- **TASK REQUIREMENTS**: Reproduce the stretch of the rows below from the line containing "has width=549, height=316." through the last row, exactly as the lines appear.

(Rows from a data collection)
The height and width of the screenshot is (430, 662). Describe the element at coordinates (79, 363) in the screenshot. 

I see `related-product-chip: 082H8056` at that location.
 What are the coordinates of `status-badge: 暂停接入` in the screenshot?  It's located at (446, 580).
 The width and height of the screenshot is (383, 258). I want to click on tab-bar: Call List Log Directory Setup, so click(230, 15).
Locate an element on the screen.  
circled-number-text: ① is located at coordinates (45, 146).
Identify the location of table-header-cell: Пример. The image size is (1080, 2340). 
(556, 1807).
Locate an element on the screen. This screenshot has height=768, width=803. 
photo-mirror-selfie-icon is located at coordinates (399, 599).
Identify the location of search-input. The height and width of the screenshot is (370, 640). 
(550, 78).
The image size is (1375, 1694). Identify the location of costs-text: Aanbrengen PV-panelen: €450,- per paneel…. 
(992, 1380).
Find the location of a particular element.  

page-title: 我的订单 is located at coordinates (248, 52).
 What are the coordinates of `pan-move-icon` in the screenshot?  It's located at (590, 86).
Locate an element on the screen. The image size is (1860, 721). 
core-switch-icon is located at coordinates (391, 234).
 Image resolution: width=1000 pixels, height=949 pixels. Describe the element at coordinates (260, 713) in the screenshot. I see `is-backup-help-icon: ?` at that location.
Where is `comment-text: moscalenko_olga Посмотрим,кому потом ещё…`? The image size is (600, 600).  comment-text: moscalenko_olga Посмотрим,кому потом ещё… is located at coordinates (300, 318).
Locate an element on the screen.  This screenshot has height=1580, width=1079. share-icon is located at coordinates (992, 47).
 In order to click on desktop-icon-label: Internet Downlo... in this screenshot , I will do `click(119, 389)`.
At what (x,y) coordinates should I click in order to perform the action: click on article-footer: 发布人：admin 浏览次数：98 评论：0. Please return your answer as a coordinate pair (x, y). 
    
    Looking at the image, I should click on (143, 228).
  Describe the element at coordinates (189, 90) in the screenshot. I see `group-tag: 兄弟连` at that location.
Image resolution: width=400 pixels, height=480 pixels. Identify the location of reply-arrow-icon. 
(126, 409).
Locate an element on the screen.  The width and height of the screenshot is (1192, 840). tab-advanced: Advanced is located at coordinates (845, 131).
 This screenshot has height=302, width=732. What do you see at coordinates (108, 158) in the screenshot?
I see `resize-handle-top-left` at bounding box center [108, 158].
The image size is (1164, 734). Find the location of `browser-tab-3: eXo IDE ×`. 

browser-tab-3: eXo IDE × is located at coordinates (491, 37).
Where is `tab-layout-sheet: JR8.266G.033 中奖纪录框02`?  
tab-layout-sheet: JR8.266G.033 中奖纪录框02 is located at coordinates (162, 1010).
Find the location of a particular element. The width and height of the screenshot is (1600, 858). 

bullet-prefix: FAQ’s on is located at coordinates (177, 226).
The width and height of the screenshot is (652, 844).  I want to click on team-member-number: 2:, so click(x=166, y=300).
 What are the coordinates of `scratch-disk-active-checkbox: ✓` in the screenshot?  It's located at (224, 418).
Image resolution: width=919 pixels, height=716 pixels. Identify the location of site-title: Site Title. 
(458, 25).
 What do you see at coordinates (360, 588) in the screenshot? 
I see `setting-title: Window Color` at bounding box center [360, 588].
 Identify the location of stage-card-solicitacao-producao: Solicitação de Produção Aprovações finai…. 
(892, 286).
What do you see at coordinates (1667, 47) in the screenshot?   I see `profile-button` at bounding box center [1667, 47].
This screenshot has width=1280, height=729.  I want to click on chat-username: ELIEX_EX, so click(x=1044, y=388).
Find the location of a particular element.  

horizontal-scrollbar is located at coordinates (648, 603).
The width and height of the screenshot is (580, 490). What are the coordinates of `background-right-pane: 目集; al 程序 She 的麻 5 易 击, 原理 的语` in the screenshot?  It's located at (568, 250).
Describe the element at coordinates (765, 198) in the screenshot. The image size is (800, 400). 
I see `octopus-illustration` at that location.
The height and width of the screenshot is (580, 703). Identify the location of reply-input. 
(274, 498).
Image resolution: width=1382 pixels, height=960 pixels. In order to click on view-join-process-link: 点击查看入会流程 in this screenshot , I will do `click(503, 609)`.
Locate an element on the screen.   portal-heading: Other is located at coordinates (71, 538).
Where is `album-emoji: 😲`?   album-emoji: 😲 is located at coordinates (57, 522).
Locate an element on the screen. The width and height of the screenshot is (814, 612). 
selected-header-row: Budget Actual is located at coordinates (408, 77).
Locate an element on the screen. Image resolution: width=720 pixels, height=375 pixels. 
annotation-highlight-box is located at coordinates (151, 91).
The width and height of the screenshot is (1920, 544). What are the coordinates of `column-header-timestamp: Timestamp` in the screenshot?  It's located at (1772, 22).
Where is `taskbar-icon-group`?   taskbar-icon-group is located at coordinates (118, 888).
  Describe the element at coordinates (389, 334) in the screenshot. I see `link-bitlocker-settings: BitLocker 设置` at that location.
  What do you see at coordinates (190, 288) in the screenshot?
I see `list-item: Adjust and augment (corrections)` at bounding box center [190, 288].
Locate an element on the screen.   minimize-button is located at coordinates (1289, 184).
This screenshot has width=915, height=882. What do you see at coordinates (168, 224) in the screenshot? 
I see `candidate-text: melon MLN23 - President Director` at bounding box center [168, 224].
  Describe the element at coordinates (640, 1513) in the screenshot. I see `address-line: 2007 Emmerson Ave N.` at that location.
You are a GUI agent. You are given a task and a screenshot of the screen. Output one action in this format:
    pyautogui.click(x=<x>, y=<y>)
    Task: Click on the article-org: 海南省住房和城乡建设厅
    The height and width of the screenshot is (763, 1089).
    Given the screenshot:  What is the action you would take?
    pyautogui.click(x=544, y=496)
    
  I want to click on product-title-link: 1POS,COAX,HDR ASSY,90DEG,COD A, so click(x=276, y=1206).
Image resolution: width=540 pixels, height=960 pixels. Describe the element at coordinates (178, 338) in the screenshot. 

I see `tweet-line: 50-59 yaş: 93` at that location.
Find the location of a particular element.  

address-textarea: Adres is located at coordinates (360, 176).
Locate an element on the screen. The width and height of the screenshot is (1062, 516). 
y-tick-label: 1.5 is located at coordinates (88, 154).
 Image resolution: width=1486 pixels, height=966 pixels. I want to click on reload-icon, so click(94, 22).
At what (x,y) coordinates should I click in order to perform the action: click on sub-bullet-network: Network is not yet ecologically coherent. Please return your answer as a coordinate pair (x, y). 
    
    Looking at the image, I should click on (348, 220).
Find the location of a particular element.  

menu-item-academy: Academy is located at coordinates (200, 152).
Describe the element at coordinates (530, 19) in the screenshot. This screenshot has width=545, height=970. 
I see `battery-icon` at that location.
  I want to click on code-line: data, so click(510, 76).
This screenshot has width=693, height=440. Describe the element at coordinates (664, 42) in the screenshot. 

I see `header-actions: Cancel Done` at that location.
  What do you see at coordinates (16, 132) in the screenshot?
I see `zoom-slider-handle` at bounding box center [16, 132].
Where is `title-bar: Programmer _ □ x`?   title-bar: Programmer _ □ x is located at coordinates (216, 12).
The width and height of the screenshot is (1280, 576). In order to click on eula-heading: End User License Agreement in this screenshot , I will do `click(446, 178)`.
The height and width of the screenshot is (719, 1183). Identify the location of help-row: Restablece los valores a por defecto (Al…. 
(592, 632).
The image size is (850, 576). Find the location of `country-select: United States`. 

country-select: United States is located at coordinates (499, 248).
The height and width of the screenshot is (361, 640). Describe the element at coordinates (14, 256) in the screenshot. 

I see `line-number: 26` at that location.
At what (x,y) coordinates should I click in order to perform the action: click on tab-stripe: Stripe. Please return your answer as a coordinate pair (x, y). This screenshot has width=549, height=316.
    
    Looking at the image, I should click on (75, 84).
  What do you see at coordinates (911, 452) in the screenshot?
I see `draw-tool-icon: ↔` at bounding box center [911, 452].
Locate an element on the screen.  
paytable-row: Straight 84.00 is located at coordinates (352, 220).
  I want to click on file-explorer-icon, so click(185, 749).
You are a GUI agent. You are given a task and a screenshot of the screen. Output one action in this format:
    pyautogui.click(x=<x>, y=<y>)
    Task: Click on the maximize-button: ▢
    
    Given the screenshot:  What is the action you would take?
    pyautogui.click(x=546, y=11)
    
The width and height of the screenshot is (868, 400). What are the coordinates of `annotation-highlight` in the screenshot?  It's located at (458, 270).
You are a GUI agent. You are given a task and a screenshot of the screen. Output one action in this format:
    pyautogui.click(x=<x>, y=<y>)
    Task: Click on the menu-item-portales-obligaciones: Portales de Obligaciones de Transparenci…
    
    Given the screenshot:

- **WRITTEN RESPONSE**:
At what (x,y) coordinates should I click in order to perform the action: click on tab-stripe: Stripe. Please return your answer as a coordinate pair (x, y). This screenshot has width=549, height=316.
    
    Looking at the image, I should click on (75, 84).
  What do you see at coordinates (911, 452) in the screenshot?
I see `draw-tool-icon: ↔` at bounding box center [911, 452].
Locate an element on the screen.  
paytable-row: Straight 84.00 is located at coordinates (352, 220).
  I want to click on file-explorer-icon, so click(185, 749).
You are a GUI agent. You are given a task and a screenshot of the screen. Output one action in this format:
    pyautogui.click(x=<x>, y=<y>)
    Task: Click on the maximize-button: ▢
    
    Given the screenshot:  What is the action you would take?
    pyautogui.click(x=546, y=11)
    
The width and height of the screenshot is (868, 400). What are the coordinates of `annotation-highlight` in the screenshot?  It's located at (458, 270).
You are a GUI agent. You are given a task and a screenshot of the screen. Output one action in this format:
    pyautogui.click(x=<x>, y=<y>)
    Task: Click on the menu-item-portales-obligaciones: Portales de Obligaciones de Transparenci…
    
    Given the screenshot:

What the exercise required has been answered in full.